▶

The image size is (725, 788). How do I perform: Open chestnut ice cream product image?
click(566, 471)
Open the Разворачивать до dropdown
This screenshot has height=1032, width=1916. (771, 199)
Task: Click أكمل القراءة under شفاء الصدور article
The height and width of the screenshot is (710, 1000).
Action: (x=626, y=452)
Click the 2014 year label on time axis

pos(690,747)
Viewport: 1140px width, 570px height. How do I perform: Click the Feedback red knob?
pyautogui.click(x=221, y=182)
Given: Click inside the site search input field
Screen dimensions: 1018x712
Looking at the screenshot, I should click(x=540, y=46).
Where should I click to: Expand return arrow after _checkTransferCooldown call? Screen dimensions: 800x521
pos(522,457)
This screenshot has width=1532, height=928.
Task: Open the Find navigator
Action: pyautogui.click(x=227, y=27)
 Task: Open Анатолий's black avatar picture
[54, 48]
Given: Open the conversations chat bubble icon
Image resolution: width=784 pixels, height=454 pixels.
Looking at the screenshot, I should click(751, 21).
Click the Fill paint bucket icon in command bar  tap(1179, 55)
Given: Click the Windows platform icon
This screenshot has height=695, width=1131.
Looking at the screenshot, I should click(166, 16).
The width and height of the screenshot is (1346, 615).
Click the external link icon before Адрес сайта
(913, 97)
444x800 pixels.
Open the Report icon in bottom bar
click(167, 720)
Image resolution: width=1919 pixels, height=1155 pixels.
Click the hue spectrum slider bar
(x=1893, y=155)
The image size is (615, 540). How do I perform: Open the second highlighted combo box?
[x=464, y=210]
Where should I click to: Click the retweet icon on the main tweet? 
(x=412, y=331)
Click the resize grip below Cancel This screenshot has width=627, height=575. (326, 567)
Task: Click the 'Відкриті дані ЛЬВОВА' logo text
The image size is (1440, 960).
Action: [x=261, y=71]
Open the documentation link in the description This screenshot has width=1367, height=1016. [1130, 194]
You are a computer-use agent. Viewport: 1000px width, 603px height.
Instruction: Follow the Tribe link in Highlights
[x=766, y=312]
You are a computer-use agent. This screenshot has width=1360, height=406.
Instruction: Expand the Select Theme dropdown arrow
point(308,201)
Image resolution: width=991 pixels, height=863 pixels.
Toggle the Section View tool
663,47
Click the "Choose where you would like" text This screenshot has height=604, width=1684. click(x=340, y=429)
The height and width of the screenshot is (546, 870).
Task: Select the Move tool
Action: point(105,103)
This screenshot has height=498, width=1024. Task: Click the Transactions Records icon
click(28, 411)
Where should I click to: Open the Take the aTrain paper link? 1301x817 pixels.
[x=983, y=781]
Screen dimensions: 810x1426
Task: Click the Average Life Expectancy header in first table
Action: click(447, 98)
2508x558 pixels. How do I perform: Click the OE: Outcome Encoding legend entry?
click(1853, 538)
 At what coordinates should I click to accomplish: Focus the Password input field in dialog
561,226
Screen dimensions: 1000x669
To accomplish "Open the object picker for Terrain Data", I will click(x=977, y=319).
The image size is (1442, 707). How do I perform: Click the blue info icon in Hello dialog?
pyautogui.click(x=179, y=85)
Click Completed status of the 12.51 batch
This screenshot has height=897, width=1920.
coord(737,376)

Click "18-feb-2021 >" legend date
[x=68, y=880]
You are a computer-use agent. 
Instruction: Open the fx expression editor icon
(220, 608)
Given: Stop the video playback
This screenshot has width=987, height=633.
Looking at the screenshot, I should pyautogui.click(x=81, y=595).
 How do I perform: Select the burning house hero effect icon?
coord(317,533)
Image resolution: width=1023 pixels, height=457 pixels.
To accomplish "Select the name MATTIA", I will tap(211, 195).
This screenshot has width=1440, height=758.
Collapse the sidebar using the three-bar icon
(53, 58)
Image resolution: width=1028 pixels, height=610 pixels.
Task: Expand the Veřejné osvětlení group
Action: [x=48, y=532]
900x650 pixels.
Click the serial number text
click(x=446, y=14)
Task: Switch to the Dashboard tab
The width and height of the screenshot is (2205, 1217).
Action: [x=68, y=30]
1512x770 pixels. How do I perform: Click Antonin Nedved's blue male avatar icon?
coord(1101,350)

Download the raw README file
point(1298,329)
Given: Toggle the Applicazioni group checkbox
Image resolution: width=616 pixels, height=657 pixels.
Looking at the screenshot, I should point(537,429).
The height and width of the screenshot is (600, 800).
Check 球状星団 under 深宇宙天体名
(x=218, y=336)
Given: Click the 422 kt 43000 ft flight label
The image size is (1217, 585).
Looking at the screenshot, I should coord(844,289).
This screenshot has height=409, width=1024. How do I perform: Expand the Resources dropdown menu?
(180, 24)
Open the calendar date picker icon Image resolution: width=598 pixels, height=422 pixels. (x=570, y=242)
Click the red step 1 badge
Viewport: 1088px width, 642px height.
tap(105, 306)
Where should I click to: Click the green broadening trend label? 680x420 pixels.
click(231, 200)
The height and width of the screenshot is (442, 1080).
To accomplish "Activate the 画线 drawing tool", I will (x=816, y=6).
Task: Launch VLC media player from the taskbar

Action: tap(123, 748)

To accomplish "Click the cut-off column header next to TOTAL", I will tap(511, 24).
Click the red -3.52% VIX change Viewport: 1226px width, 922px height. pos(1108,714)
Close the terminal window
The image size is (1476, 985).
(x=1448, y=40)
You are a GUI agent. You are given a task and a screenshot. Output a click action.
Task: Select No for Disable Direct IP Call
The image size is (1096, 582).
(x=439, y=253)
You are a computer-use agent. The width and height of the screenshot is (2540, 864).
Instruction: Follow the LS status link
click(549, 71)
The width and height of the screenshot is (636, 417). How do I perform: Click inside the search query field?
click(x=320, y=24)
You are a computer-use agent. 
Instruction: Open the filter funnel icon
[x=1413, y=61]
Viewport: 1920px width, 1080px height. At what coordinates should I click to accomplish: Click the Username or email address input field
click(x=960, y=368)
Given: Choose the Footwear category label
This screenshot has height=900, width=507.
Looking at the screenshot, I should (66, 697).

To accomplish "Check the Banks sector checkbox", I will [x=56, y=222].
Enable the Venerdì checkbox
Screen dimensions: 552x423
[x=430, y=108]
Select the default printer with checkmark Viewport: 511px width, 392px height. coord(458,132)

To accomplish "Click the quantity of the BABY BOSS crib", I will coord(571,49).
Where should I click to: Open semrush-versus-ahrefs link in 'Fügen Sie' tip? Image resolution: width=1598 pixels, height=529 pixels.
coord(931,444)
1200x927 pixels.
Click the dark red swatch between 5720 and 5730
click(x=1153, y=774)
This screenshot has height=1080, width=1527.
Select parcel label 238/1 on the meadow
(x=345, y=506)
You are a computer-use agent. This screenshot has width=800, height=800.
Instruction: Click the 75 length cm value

◀

# Instructions for the task:
Every record shown above should appear again in your answer, unchanged.

# Task answer:
The image size is (725, 788). How do I perform: Open chestnut ice cream product image?
click(566, 471)
Open the Разворачивать до dropdown
This screenshot has height=1032, width=1916. (771, 199)
Task: Click أكمل القراءة under شفاء الصدور article
The height and width of the screenshot is (710, 1000).
Action: (x=626, y=452)
Click the 2014 year label on time axis

pos(690,747)
Viewport: 1140px width, 570px height. How do I perform: Click the Feedback red knob?
pyautogui.click(x=221, y=182)
Given: Click inside the site search input field
Screen dimensions: 1018x712
Looking at the screenshot, I should click(x=540, y=46).
Where should I click to: Expand return arrow after _checkTransferCooldown call? Screen dimensions: 800x521
pos(522,457)
This screenshot has width=1532, height=928.
Task: Open the Find navigator
Action: pyautogui.click(x=227, y=27)
 Task: Open Анатолий's black avatar picture
[54, 48]
Given: Open the conversations chat bubble icon
Image resolution: width=784 pixels, height=454 pixels.
Looking at the screenshot, I should click(751, 21).
Click the Fill paint bucket icon in command bar  tap(1179, 55)
Given: Click the Windows platform icon
This screenshot has height=695, width=1131.
Looking at the screenshot, I should click(166, 16).
The width and height of the screenshot is (1346, 615).
Click the external link icon before Адрес сайта
(913, 97)
444x800 pixels.
Open the Report icon in bottom bar
click(167, 720)
Image resolution: width=1919 pixels, height=1155 pixels.
Click the hue spectrum slider bar
(x=1893, y=155)
The image size is (615, 540). How do I perform: Open the second highlighted combo box?
[x=464, y=210]
Where should I click to: Click the retweet icon on the main tweet? 
(x=412, y=331)
Click the resize grip below Cancel This screenshot has width=627, height=575. (326, 567)
Task: Click the 'Відкриті дані ЛЬВОВА' logo text
The image size is (1440, 960).
Action: [x=261, y=71]
Open the documentation link in the description This screenshot has width=1367, height=1016. [1130, 194]
You are a computer-use agent. Viewport: 1000px width, 603px height.
Instruction: Follow the Tribe link in Highlights
[x=766, y=312]
You are a computer-use agent. This screenshot has width=1360, height=406.
Instruction: Expand the Select Theme dropdown arrow
point(308,201)
Image resolution: width=991 pixels, height=863 pixels.
Toggle the Section View tool
663,47
Click the "Choose where you would like" text This screenshot has height=604, width=1684. click(x=340, y=429)
The height and width of the screenshot is (546, 870).
Task: Select the Move tool
Action: point(105,103)
This screenshot has height=498, width=1024. Task: Click the Transactions Records icon
click(28, 411)
Where should I click to: Open the Take the aTrain paper link? 1301x817 pixels.
[x=983, y=781]
Screen dimensions: 810x1426
Task: Click the Average Life Expectancy header in first table
Action: click(447, 98)
2508x558 pixels. How do I perform: Click the OE: Outcome Encoding legend entry?
click(1853, 538)
 At what coordinates should I click to accomplish: Focus the Password input field in dialog
561,226
Screen dimensions: 1000x669
To accomplish "Open the object picker for Terrain Data", I will click(x=977, y=319).
The image size is (1442, 707). How do I perform: Click the blue info icon in Hello dialog?
pyautogui.click(x=179, y=85)
Click Completed status of the 12.51 batch
This screenshot has height=897, width=1920.
coord(737,376)

Click "18-feb-2021 >" legend date
[x=68, y=880]
You are a computer-use agent. 
Instruction: Open the fx expression editor icon
(220, 608)
Given: Stop the video playback
This screenshot has width=987, height=633.
Looking at the screenshot, I should pyautogui.click(x=81, y=595).
 How do I perform: Select the burning house hero effect icon?
coord(317,533)
Image resolution: width=1023 pixels, height=457 pixels.
To accomplish "Select the name MATTIA", I will tap(211, 195).
This screenshot has width=1440, height=758.
Collapse the sidebar using the three-bar icon
(53, 58)
Image resolution: width=1028 pixels, height=610 pixels.
Task: Expand the Veřejné osvětlení group
Action: [x=48, y=532]
900x650 pixels.
Click the serial number text
click(x=446, y=14)
Task: Switch to the Dashboard tab
The width and height of the screenshot is (2205, 1217).
Action: [x=68, y=30]
1512x770 pixels. How do I perform: Click Antonin Nedved's blue male avatar icon?
coord(1101,350)

Download the raw README file
point(1298,329)
Given: Toggle the Applicazioni group checkbox
Image resolution: width=616 pixels, height=657 pixels.
Looking at the screenshot, I should point(537,429).
The height and width of the screenshot is (600, 800).
Check 球状星団 under 深宇宙天体名
(x=218, y=336)
Given: Click the 422 kt 43000 ft flight label
The image size is (1217, 585).
Looking at the screenshot, I should coord(844,289).
This screenshot has height=409, width=1024. How do I perform: Expand the Resources dropdown menu?
(180, 24)
Open the calendar date picker icon Image resolution: width=598 pixels, height=422 pixels. (x=570, y=242)
Click the red step 1 badge
Viewport: 1088px width, 642px height.
tap(105, 306)
Where should I click to: Click the green broadening trend label? 680x420 pixels.
click(231, 200)
The height and width of the screenshot is (442, 1080).
To accomplish "Activate the 画线 drawing tool", I will (x=816, y=6).
Task: Launch VLC media player from the taskbar

Action: tap(123, 748)

To accomplish "Click the cut-off column header next to TOTAL", I will tap(511, 24).
Click the red -3.52% VIX change Viewport: 1226px width, 922px height. pos(1108,714)
Close the terminal window
The image size is (1476, 985).
(x=1448, y=40)
You are a GUI agent. You are given a task and a screenshot. Output a click action.
Task: Select No for Disable Direct IP Call
The image size is (1096, 582).
(x=439, y=253)
You are a computer-use agent. The width and height of the screenshot is (2540, 864).
Instruction: Follow the LS status link
click(549, 71)
The width and height of the screenshot is (636, 417). How do I perform: Click inside the search query field?
click(x=320, y=24)
You are a computer-use agent. 
Instruction: Open the filter funnel icon
[x=1413, y=61]
Viewport: 1920px width, 1080px height. At what coordinates should I click to accomplish: Click the Username or email address input field
click(x=960, y=368)
Given: Choose the Footwear category label
This screenshot has height=900, width=507.
Looking at the screenshot, I should (66, 697).

To accomplish "Check the Banks sector checkbox", I will [x=56, y=222].
Enable the Venerdì checkbox
Screen dimensions: 552x423
[x=430, y=108]
Select the default printer with checkmark Viewport: 511px width, 392px height. coord(458,132)

To accomplish "Click the quantity of the BABY BOSS crib", I will coord(571,49).
Where should I click to: Open semrush-versus-ahrefs link in 'Fügen Sie' tip? Image resolution: width=1598 pixels, height=529 pixels.
coord(931,444)
1200x927 pixels.
Click the dark red swatch between 5720 and 5730
click(x=1153, y=774)
This screenshot has height=1080, width=1527.
Select parcel label 238/1 on the meadow
(x=345, y=506)
You are a computer-use agent. This screenshot has width=800, height=800.
Instruction: Click the 75 length cm value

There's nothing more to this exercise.